Un inédito ataque con drones impactó la infraestructura gasífera de Egipto en el puerto mediterráneo de Damietta, alcanzando una unidad flotante de almacenamiento y regas

Un incidente sin precedentes en el sector energético de Egipto ha puesto en evidencia la vulnerabilidad de sus infraestructuras críticas. Recientemente, un ataque coordinado con drones impactó la infraestructura de gas natural en el puerto de Damietta, en el Mediterráneo, marcando la primera vez que este tipo de agresión se registra en el contexto del conflicto en curso en la región.

Los objetivos directos del ataque fueron una unidad flotante de almacenamiento y regasificación (FSRU) de propiedad estadounidense, la "Energos Winter", y una segunda embarcación dedicada al procesamiento de gas. Ambos buques fueron alcanzados el miércoles, resultando en incendios significativos y obligando a las tripulaciones a retirarlos de la costa para garantizar la seguridad. Afortunadamente, no se reportaron víctimas fatales ni heridos graves como consecuencia directa de los impactos.

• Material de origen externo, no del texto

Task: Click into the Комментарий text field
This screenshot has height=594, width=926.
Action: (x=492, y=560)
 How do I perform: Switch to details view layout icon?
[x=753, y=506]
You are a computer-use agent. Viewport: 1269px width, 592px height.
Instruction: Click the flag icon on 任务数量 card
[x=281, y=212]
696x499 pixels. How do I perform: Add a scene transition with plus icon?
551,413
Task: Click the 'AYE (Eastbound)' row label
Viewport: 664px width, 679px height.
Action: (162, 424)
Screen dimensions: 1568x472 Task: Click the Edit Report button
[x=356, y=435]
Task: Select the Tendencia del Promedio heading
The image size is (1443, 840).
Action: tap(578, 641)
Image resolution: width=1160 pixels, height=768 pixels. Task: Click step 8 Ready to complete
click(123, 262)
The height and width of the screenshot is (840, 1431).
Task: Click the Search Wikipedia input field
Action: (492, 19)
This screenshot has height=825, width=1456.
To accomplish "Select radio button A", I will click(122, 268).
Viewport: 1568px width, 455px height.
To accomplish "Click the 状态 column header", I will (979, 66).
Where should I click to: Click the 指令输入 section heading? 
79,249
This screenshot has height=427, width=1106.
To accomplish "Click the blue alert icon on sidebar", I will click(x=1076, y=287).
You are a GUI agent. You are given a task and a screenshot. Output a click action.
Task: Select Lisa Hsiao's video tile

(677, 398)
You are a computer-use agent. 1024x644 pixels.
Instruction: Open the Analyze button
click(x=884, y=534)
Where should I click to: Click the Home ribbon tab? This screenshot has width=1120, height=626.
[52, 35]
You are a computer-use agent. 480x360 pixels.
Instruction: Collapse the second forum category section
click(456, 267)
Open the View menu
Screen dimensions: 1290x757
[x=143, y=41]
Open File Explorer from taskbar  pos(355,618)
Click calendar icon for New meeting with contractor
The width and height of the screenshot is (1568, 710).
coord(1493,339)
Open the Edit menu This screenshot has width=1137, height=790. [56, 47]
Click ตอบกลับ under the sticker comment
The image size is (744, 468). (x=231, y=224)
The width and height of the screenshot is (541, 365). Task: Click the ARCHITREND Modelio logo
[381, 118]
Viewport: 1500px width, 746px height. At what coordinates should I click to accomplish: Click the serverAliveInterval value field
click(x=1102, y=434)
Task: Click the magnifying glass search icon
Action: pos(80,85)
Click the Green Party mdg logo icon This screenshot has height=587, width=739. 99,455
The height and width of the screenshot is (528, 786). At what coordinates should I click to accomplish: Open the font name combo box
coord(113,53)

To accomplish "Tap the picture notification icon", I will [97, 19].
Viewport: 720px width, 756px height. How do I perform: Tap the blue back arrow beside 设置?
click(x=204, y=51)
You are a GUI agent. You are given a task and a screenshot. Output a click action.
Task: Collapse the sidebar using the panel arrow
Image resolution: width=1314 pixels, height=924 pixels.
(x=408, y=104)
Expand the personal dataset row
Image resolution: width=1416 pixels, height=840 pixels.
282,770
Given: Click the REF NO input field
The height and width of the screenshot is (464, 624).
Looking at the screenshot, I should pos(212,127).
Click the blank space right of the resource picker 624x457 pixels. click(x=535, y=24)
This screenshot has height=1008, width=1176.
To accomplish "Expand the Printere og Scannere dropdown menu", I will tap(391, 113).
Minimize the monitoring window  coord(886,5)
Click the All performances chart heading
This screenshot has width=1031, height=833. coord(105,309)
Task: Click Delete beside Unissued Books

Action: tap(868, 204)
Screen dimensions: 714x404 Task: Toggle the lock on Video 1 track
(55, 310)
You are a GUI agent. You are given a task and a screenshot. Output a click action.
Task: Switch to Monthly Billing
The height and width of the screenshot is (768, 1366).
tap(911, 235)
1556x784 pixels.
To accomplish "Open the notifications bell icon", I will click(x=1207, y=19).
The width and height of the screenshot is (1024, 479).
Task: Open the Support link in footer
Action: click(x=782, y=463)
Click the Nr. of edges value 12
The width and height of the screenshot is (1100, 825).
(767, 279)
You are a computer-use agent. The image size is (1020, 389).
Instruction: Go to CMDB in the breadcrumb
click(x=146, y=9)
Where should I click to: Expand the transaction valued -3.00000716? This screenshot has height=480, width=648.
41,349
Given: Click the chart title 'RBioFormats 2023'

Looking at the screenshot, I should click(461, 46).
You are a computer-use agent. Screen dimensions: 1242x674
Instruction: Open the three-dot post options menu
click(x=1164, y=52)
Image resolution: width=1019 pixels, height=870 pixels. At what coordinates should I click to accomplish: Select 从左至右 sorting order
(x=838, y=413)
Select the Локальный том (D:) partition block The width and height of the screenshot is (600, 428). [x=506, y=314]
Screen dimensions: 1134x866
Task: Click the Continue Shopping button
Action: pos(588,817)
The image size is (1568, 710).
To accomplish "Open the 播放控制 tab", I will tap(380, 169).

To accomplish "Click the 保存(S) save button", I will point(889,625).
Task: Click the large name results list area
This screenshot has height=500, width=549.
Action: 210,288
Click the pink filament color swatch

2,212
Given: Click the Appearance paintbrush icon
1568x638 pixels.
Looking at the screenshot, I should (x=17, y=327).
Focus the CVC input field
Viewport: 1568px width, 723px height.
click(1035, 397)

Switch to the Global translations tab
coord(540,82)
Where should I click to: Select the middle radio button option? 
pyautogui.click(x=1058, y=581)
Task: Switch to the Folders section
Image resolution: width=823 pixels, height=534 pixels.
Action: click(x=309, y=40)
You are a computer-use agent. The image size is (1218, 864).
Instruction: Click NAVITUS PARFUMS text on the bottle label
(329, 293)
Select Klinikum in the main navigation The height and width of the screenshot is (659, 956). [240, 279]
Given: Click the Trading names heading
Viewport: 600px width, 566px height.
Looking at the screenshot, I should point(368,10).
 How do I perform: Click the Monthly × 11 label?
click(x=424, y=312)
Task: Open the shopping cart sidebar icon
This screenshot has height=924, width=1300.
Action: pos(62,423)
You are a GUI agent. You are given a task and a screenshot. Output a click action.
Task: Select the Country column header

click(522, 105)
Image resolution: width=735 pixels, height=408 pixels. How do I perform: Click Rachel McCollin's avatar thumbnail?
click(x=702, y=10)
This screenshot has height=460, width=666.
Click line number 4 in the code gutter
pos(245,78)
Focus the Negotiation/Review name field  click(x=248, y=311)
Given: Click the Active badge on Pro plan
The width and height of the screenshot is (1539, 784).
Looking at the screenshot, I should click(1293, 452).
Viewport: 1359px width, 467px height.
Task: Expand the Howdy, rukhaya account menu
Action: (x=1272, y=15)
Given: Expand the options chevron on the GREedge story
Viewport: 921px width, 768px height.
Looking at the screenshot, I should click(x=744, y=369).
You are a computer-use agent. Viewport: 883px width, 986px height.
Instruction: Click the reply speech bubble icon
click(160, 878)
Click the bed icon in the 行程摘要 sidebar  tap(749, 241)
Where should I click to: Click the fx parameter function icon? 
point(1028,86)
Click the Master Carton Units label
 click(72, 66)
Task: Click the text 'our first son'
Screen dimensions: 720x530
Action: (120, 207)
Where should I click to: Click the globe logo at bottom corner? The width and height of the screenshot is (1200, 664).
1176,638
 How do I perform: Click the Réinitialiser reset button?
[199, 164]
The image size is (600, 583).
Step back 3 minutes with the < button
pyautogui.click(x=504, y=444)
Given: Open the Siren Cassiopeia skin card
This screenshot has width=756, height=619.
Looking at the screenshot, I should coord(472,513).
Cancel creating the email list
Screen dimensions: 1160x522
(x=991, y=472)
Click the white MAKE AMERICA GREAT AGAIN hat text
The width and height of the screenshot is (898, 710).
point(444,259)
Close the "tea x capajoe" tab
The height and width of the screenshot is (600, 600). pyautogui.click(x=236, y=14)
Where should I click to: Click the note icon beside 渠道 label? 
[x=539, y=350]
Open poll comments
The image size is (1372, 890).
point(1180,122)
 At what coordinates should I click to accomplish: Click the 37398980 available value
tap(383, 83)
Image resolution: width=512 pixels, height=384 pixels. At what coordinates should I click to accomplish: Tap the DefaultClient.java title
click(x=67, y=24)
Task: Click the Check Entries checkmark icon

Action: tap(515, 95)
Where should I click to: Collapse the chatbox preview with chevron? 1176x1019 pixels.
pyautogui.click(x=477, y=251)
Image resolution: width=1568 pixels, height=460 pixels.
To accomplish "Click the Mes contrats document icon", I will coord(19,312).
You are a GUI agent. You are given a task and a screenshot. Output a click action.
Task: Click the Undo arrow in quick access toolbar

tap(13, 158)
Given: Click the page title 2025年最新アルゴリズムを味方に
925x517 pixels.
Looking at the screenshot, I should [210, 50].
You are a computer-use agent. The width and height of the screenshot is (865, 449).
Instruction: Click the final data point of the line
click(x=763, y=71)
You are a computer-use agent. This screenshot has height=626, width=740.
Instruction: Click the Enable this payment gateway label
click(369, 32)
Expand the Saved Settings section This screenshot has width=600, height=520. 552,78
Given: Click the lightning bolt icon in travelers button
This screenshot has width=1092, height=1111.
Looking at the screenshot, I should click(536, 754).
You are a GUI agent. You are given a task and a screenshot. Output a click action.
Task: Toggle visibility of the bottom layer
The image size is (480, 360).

Tras el incidente, la autoridad portuaria de Damietta confirmó que las operaciones se reanudaron con normalidad, un testimonio de la rápida respuesta y la resiliencia del sector. No obstante, las fuerzas militares egipcias han iniciado una exhaustiva investigación para determinar cómo los drones lograron penetrar las múltiples capas de defensa aérea que protegen una de las instalaciones energéticas más estratégicas del país. Este suceso subraya la necesidad urgente de revisar y fortalecer los protocolos de seguridad en torno a infraestructuras críticas.

El ataque ha generado una preocupación considerable sobre la seguridad de la infraestructura energética no solo en Egipto, sino también a nivel global. Para países con grandes inversiones en gas natural licuado (GNL) y otras operaciones offshore, este evento sirve como una contundente advertencia sobre la evolución de las amenazas y la creciente sofisticación que pueden alcanzar los ataques dirigidos a activos energéticos vitales. La protección efectiva de estos recursos es fundamental no solo para la economía de Egipto, sino también para la estabilidad del suministro energético en el Mediterráneo y Europa.